Après un poignant discours sur les attentats de Nice et une minute de silence unissant tout le public du Grand Théâtre de Provence d’Aix, Peter Sellars a présenté deux œuvres d’Igor Stravinski, Œdipus Rex et la Symphonie de Psaumes, avec une sobriété incroyable, dans une scénographie minimaliste laissant éclater toute la puissance du chœur masculin et des mots de la tragédie antique ou des cantiques bibliques.
Grand moment d’émotions au Festival lyrique d’Aix-en-Provence. Pour uniquement deux dates, Peter Sellars nous donne à voir et à entendre Œdipus Rex puis la ymphonie de Psaumes d’Igor Stravinski. Il a choisi de présenter ces œuvres en latin, comme pour revenir à l’essence même du mythe antique. A l’ouverture, des trônes en bois sculptés sont disposés sur le plateau. Il y en aura un pour chaque personnage. C’est alors qu’entre un chœur d’environ soixante-dix hommes qui occupent tout l’espace de manière impressionnante. Ils sont le peuple, la cité, ceux qui sont témoins de la tragédie d’Œdipe qu’ils supplient de délivrer Thèbes de la peste. Différents langages se mêlent sur scène, celui du chant bien évidemment mais aussi de la parole et du corps.

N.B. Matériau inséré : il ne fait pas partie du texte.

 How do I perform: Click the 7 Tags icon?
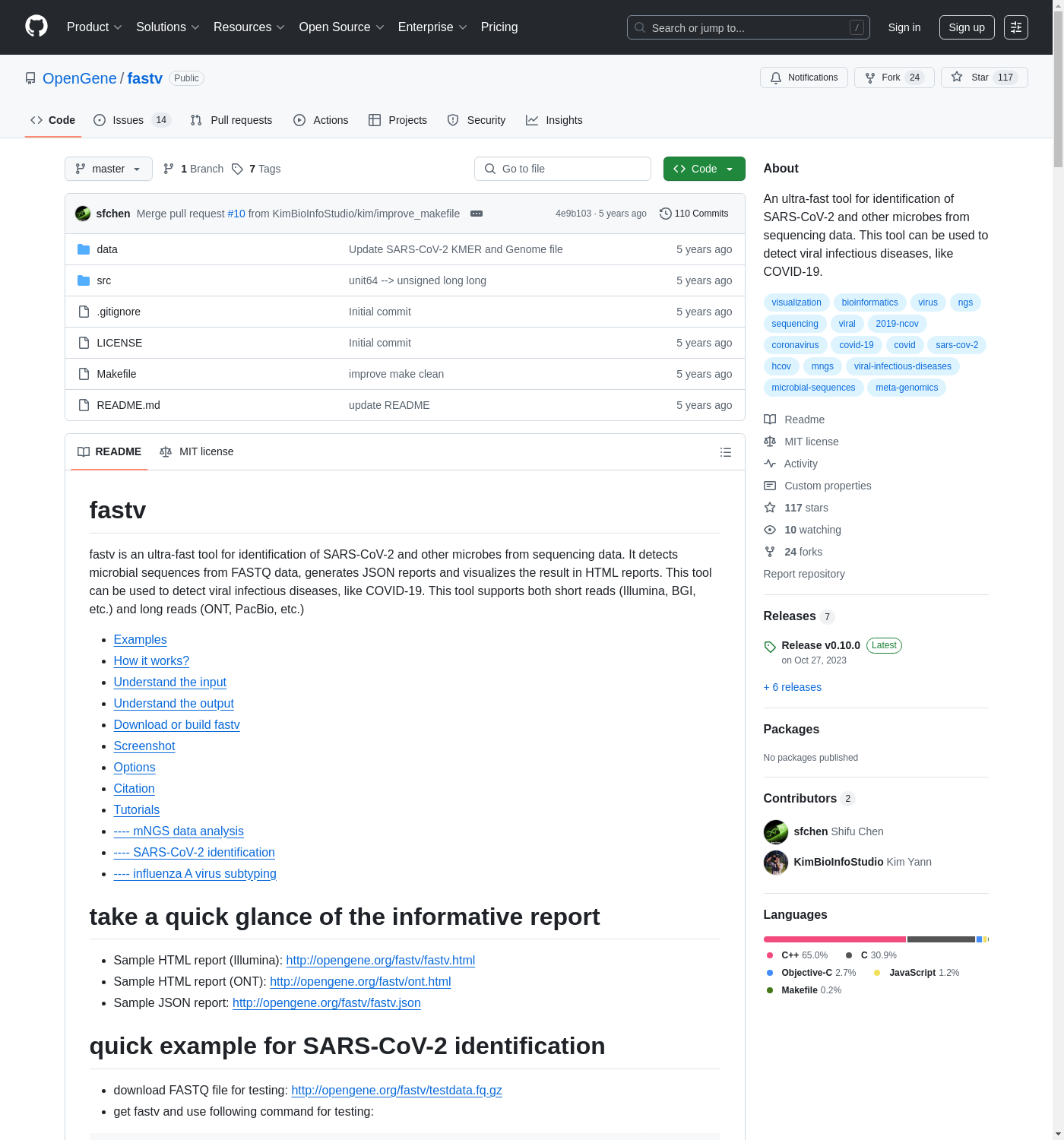238,169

Pauline Cheviller est une impressionnante Antigone. Récitante, elle nous bouleverse à chaque intervention. D’une voix bienveillante, elle raconte dans une économie de mots comment son père, Œdipe, a compris qu’il était coupable de parricide sur Laïus. A ses côtés, la danseuse Laurel Jenkins nous enveloppe d’une grande douceur. Si Violeta Urmana est une Jocaste rassurante et Joshua Stewart un berger touchant, nous avons été impressionnés par Sir Willard White, tour à tour Créon, Tirésias ou Messager. A chaque changement de rôle, il parvient à donner des couleurs propres à chacun et à nous toucher par son jeu scénique et la puissance de sa voix de baryton-basse. Il est parfait de bout en bout et éclipserait presque la sublime prestation de Joseph Kaiser, époustouflant Œdipe qui nous offre ses doutes et ses désillusions avec une générosité sans pareille. Cependant, il est un protagoniste encore plus envoûtant et à couper le souffle : c’est le peuple, incarné par un chœur amateur finlandais, qui a su faire chavirer notre cœur et faire monter nos larmes. Le public ne s’y est pas trompé et l’a longuement ovationné en fin de représentation, et cela à juste titre.
La direction musicale que fit Esa-Pekka Salonen en ce soir de première fut irréprochable. Le Philharmonia Orchestra, merveilleux, a su trouver le ton juste, tantôt présent à l’excès quand il le fallait, tantôt en retrait pour laisser toute la place à l’émotion. Conjugué au talent de Peter Sellars qui ne garde que l’essentiel pour le sublimer, Esa-Pekka Salonen fut en adéquation avec de nobles intentions. Tout n’est que humble sobriété, jusque dans les trois psaumes illustrant l’exil d’Œdipe jusqu’à sa mort. Dans une dernière prière qui s’élève en chant rédempteur, la parole devient murmure et l’amour reprend sa place de choix, trônant fièrement au cœur de la proposition.
Rarement il n’a été donné version aussi émouvante et épurée du mythe d’Œdipe, maintes fois adaptés dans toutes les disciplines artistiques. Nous savourons notre chance d’avoir pu entendre ce joyau auditif qui restera l’un des temps forts de ce festival lyrique d’Aix-en-Provence.